I recently watched Douglas Hofstadter recall at the beginning of a talk about Feuerbach's Theorem the fact that under circle inversion, circles (which do not pass through the center of inversion) map to circles. He claimed it used the fact that if two inscribed angles cut the same arc, they must have equal measure (chord-angle theorem).

I tried to rediscover the proof, but concluded that his chord-angle theorem was useless. Assuming his definition of circle inversion indeed inverts distances from the center, he must also use some result about distance, but power of a point proves circle inversion easily without direct reference to the chord-angle theorem.

Is there a well known proof involving the chord-angle theorem?

• It may help to know that what you call the "chord-angle theorem" is typically called the "Inscribed Angle Theorem". Perhaps a web search using that term will be fruitful.
– Blue
Sep 11, 2017 at 22:33
• Ah yes, thank you. It's one of my favorite theorems, yet I sometimes have trouble remembering the name. I googled some and keep coming across an argument made with the more rudimentary Thales theorem (diameter subtends a right angle) with some angle chasing. I think it could be polished enough to be a pleasing proof.I guess I was expecting something shocking from the way Hofstadter talked about it. Sep 12, 2017 at 0:02
• I suppose after some more consideration that the Power of a Point theorem is circle inversion. And, there is a marvelous proof of PoP which uses the Included Angle Theorem. Perhaps you can think of them together as a marvelous proof that circles invert to circles. cut-the-knot.org/pythagoras/PPower.shtml Sep 12, 2017 at 1:28

Here's a straightforward proof of the circles-invert-to-circles theorem, where the linchpin is the Inscribed Angle Theorem (more-specifically, Thales' Theorem: An angle inscribed in a semicircle is a right angle.). Consider a point $$C$$ on some circle. We wish to invert $$C$$ in a circle with center $$O$$. Let $$\overline{AB}$$ be the diameter of $$C$$'s circle such that $$O$$, $$A$$, $$B$$ are collinear. Let the inversions of $$A$$, $$B$$, $$C$$ be $$A^\prime$$, $$B^\prime$$, $$C^\prime$$.

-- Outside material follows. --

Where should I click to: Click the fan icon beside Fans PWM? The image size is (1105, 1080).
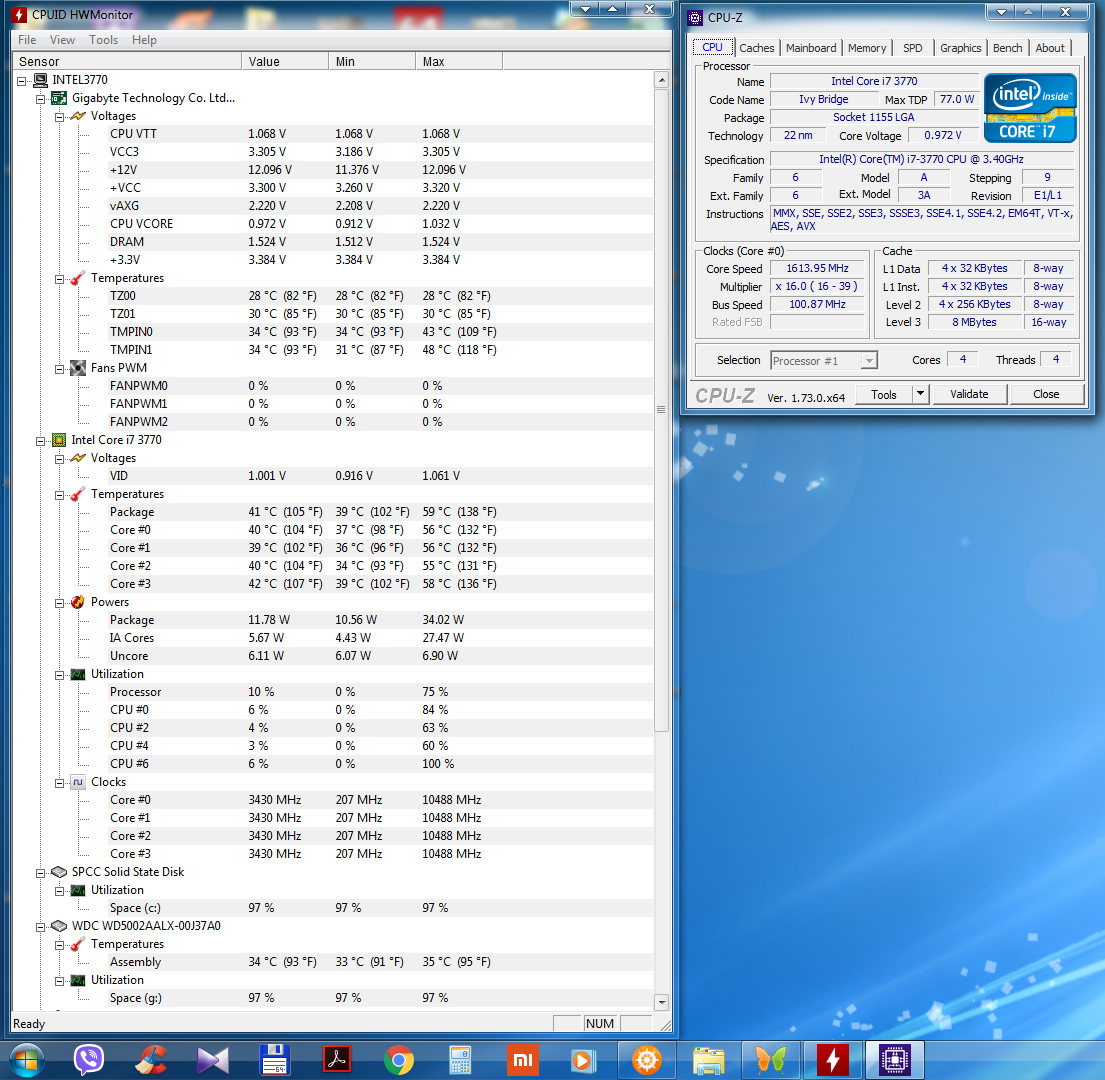coord(78,368)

Recall that the nature of inversion is that $$|\overline{OX}||\overline{OX^\prime}| = \left(\;\text{radius of \bigcirc O}\;\right)^2 \tag{1}$$ The radius is irrelevant; what matters is the constant product, so that we have $$|\overline{OA}||\overline{OA^\prime}| = |\overline{OB}||\overline{OB^\prime}| = |\overline{OC}||\overline{OC^\prime}| \tag{2}$$

This allows us to argue as follows: \begin{align} \frac{|\overline{OA}|}{|\overline{OC}|} = \frac{|\overline{OC^\prime}|}{|\overline{OA^\prime}|} &\implies \triangle OAC \sim \triangle OC^\prime A^\prime \implies \angle A^\prime C^\prime C = \angle A \tag{3a} \\[8pt] \frac{|\overline{OB}|}{|\overline{OC}|} = \frac{|\overline{OC^\prime}|}{|\overline{OB^\prime}|} &\implies \triangle OBC \sim \triangle OC^\prime B^\prime \implies \angle B^\prime C^\prime O = \angle B \tag{3b} \end{align}

Consequently, $$\angle ACB \cong \angle A^\prime C^\prime B^\prime \tag{4}$$

Now, Thales both sets us up and brings us home ...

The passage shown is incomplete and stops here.